At this point you might want to smack me and say: “Are you seriously just another grown woman talking about how she wants a man who isn’t afraid of commitment?” Let me explain! I’m not talking about commitment to romantic relationships. I’m talking about commitment to things—houses, jobs, neighborhoods. Paying a mortgage. When men hear women want a commitment, they think it means commitment to a romantic relationship, but that’s not it. It’s a commitment to not floating around anymore. I want a guy who is entrenched in his own life. Entrenched is awesome.

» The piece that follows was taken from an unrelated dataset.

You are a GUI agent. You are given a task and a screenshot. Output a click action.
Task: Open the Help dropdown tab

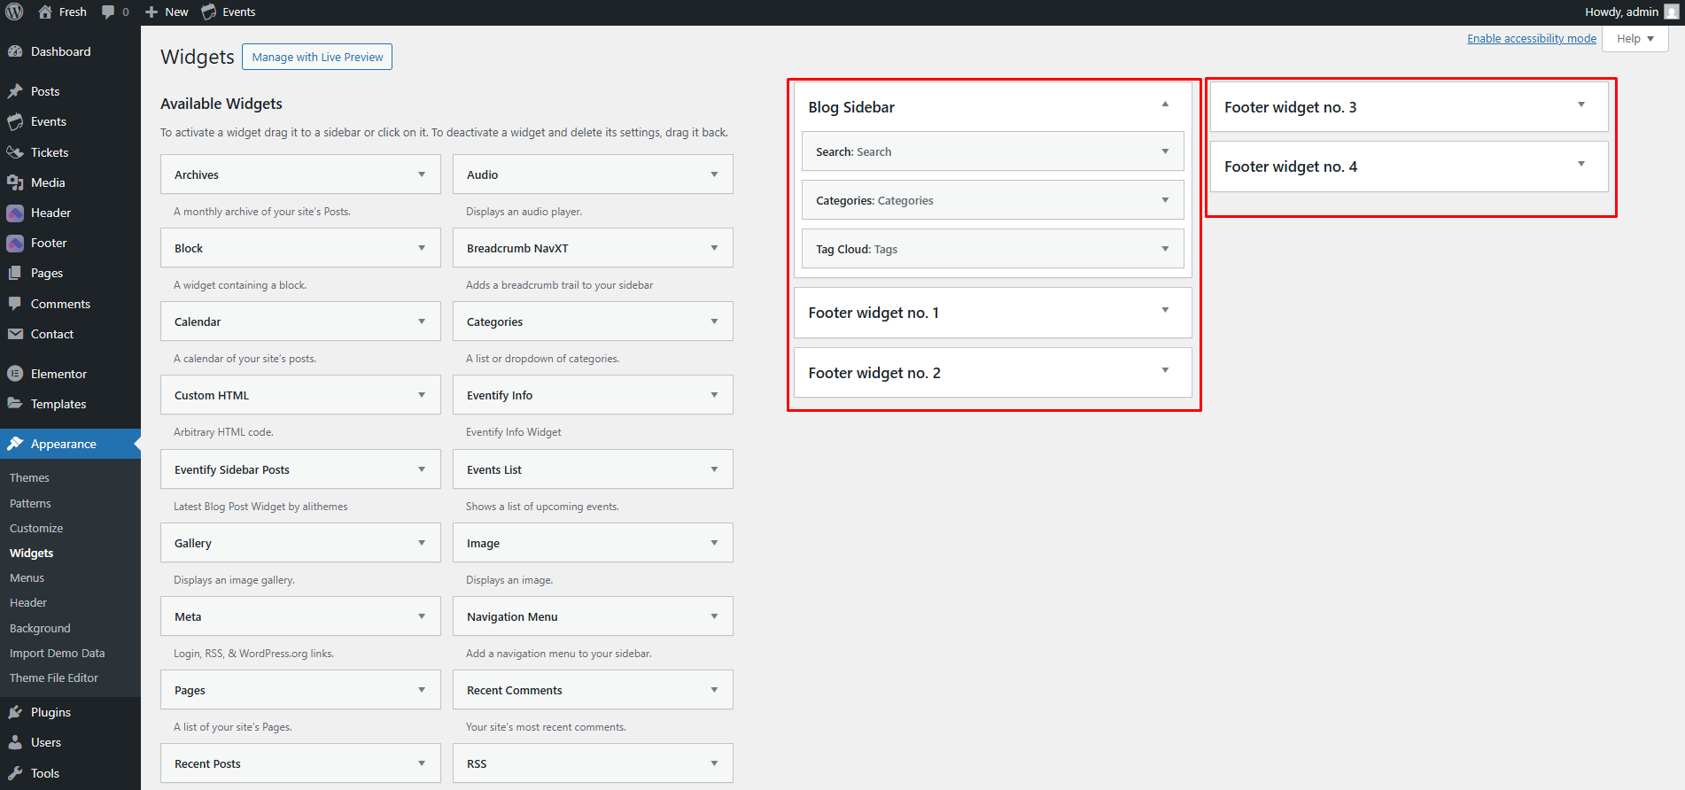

So I’m into men now, even though they can be frightening. I want a schedule-keeping, waking-up-early, wallet-carrying, picture-hanging man. I don’t care if he takes prescription drugs for cholesterol or hair loss. (I don’t want that, but I can handle it. I’m a grown-up too.)

I know I’m only marginally qualified to be giving advice. I’m not married, I frequently use my debit card to buy things that cost less than three dollars, and my bedroom is so untidy it looks like vandals ransacked the Anthropologie sale section. I’m kind of a mess. I did, however, fulfill a childhood dream of writing, producing and acting in television and movies. Armed with that confidence, alongside a lifelong love of the sound of my own voice, I’m giving you this bit of wisdom: When you turn 30—maybe even before—a fun thing to try is dating men. It’ll be like freshly ground peanut butter, times a million.

Here's to men!


Jaime Van Hoose Steele said...

Here's to men!! Honestly that is what turned me onto Scott so much. He owned a home and had a kid...and for some reason I thought that was the sexiest thing in the world! He was responsible and not just trying to get in my pants but actually date me! Men are amazing!!
Also, I'm loving these celeb books I've been reading lately. I really want to get the one Betty White wrote next :-)

Andrea Jolene said...

Men really are the best! Though Scott still has that childish love for BYU. He should really grow up;) j/k. CELEB BOOKS! I need to borrow BossyPants from you.

Jessica said...

Omg YES. I've been mocked for year because of my manly crushes. I can't help it that I'm only attracted to men like Javier Bardem or beefy operatic baritones like Rene Pape.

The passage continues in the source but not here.